◆ WHAT YOU WILL DO
1 – Do these statements agree with the article on oral bacteria and heart disease? For each, answer yes or no and quote the deciding words of the article.
(a) Participants were followed for 12 years.
(b) The blood samples were checked for antibodies to 6 distinct viruses.
(c) Antibodies against F. nucleatum were linked to a large increase in cardiovascular risk.
2 – Carry on the article on oral bacteria and heart disease, starting after its last sentence.

◆ SOURCE EXTRACT

Treating Oral Bacteria may Reduce Risk of Heart Disease


eMediNexus    16 February 2023

A recent study reported that there might be another risk factor that medical professionals should consider when assessing heart disease risk in patients. It suggests that treating mouth infections or colonization with the bacterium Fusobacterium nucleatum could lower the risk of heart disease.


A subgroup of 3,459 participants in the CoLaus|PsyCoLaus Study, a population-based cohort study in Switzerland, were subjected to genetic analysis with health data and blood samples. The scientists examined blood samples from individuals to check for antibodies to 15 distinct viruses, 6 different bacteria, and 1 parasite. During the 12-year follow-up period, about 6% of the 3,459 individuals had a heart attack or another serious cardiovascular event.


The results showed a modest increase in the risk of a cardiovascular event was associated with antibodies against F. nucleatum, a marker of past or present bacterial infection.

◆ INPUT DATA
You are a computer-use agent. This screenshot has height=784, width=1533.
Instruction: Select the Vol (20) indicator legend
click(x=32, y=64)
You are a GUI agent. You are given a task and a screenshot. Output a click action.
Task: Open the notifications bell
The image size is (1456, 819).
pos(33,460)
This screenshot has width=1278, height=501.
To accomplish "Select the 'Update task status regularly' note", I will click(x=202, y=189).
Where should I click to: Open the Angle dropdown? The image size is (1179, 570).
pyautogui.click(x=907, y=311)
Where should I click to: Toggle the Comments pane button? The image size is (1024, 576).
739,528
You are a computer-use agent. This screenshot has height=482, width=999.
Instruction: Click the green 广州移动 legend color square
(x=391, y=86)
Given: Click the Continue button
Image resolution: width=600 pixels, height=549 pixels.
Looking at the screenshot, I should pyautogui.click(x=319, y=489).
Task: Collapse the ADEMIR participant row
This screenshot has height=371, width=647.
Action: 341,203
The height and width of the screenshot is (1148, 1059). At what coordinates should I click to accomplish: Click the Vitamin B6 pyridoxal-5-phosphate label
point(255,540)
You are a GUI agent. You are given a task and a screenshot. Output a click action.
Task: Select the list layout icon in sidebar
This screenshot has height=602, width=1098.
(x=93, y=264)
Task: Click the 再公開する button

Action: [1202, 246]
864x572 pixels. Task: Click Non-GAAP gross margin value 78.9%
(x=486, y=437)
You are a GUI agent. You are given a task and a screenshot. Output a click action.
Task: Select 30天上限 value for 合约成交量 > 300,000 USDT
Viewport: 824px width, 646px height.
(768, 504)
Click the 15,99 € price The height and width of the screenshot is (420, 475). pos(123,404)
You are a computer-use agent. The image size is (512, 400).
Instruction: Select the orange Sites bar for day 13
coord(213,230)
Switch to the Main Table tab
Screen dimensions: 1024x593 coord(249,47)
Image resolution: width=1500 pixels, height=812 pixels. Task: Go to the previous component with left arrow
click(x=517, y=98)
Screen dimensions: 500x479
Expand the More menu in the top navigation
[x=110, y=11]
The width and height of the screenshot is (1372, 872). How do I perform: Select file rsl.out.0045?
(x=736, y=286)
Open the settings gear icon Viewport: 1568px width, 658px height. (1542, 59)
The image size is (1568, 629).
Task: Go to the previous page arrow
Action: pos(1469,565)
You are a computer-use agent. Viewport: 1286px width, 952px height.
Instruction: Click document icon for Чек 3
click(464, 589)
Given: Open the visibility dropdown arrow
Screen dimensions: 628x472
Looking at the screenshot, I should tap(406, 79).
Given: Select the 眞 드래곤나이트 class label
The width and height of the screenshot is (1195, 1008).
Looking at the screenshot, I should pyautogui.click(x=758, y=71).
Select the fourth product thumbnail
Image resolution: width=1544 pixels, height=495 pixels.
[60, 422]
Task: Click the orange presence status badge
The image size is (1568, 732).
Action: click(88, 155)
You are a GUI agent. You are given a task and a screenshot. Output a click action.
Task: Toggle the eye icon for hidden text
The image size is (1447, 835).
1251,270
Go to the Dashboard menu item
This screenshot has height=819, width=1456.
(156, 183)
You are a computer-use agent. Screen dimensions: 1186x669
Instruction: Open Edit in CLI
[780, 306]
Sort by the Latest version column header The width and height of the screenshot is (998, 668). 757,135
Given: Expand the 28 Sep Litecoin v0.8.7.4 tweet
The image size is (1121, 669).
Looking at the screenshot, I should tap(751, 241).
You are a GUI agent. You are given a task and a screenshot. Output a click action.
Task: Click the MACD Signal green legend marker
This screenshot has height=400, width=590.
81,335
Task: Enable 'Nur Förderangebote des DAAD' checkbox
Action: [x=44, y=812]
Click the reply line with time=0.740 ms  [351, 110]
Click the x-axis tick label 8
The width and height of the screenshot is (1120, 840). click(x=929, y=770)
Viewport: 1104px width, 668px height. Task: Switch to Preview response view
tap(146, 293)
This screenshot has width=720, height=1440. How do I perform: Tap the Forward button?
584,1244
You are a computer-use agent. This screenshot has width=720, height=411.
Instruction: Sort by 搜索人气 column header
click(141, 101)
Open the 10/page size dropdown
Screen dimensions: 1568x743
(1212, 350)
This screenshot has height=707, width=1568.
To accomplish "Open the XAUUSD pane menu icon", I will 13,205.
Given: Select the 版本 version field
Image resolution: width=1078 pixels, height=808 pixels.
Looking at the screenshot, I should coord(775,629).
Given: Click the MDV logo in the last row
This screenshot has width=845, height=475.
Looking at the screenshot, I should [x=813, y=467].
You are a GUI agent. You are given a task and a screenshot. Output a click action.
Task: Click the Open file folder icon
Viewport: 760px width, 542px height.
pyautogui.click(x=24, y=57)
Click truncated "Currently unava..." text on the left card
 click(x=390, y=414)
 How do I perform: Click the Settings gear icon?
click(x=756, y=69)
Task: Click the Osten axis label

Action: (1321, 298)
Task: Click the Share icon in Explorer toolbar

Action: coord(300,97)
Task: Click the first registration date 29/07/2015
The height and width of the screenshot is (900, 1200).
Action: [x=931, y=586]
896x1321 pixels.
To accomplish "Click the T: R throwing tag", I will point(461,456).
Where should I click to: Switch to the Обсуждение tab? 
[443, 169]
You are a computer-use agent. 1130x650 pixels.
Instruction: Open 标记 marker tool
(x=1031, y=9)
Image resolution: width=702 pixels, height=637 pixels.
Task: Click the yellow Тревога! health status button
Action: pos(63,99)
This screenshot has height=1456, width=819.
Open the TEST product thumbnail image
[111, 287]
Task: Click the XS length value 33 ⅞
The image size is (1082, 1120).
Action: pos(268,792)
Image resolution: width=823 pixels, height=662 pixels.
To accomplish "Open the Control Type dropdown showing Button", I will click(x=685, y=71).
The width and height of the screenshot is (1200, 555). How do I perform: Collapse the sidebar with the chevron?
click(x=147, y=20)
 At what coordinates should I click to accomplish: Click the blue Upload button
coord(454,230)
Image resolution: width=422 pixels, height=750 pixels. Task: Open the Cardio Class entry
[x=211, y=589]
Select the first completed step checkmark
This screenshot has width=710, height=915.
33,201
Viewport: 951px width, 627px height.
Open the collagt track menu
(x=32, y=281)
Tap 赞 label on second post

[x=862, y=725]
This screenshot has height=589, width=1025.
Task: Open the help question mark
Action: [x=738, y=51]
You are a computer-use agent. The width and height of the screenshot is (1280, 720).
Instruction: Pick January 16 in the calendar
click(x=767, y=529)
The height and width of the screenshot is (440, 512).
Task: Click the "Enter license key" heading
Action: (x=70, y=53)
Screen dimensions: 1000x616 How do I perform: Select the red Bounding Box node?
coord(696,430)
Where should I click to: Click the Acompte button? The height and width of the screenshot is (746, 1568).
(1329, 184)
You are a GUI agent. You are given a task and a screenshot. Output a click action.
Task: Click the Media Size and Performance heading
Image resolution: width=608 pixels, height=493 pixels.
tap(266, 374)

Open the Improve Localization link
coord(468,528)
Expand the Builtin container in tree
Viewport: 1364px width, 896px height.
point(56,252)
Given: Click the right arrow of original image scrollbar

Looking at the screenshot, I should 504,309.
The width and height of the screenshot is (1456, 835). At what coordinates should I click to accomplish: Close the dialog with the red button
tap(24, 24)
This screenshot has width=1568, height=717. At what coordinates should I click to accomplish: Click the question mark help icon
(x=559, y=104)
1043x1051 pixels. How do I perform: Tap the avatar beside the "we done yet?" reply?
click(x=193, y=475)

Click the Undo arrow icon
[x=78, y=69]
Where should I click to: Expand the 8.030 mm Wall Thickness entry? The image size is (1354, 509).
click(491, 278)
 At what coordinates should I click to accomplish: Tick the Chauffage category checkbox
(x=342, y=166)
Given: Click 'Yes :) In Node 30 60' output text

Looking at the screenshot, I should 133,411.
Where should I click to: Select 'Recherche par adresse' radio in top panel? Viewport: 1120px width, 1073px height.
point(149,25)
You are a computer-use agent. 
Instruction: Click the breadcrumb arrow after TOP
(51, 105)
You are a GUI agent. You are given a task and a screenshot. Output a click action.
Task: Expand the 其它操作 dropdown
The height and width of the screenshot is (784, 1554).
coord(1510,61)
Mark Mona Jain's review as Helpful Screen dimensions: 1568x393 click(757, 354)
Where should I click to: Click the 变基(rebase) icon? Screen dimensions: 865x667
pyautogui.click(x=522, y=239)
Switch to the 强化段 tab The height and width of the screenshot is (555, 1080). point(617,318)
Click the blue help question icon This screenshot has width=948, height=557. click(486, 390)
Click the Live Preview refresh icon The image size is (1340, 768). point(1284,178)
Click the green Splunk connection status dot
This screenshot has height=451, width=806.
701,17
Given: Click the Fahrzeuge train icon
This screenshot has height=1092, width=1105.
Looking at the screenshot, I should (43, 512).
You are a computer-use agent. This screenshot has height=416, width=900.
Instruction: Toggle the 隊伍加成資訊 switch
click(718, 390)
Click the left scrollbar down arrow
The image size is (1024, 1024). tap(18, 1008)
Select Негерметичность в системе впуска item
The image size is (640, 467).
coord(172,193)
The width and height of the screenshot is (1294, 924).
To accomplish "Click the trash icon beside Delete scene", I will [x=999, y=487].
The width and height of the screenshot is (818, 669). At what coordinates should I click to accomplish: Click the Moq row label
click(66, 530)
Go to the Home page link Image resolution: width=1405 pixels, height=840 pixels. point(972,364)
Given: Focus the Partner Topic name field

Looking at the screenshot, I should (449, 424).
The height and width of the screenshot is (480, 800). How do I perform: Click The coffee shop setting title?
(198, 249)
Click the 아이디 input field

◆ EXERCISE RESULTS
1 –
(a) Yes: "During the 12-year follow-up period"
(b) No: "antibodies to 15 distinct viruses, 6 different bacteria, and 1 parasite"
(c) No: "a modest increase in the risk of a cardiovascular event was associated with antibodies against F. nucleatum"

2 –
The authors also backed up prior research by confirming that people with high hereditary risk scores for coronary heart disease are more likely to experience cardiovascular events.


The findings of this study add to the fact that inflammation brought on by infections may raise the risk of a heart attack and help develop coronary heart disease.


Researchers thus concluded that if additional research shows a connection between F. nucleatum and heart disease, then it could lead to the development of novel methods for detecting persons at risk or avoiding cardiovascular events.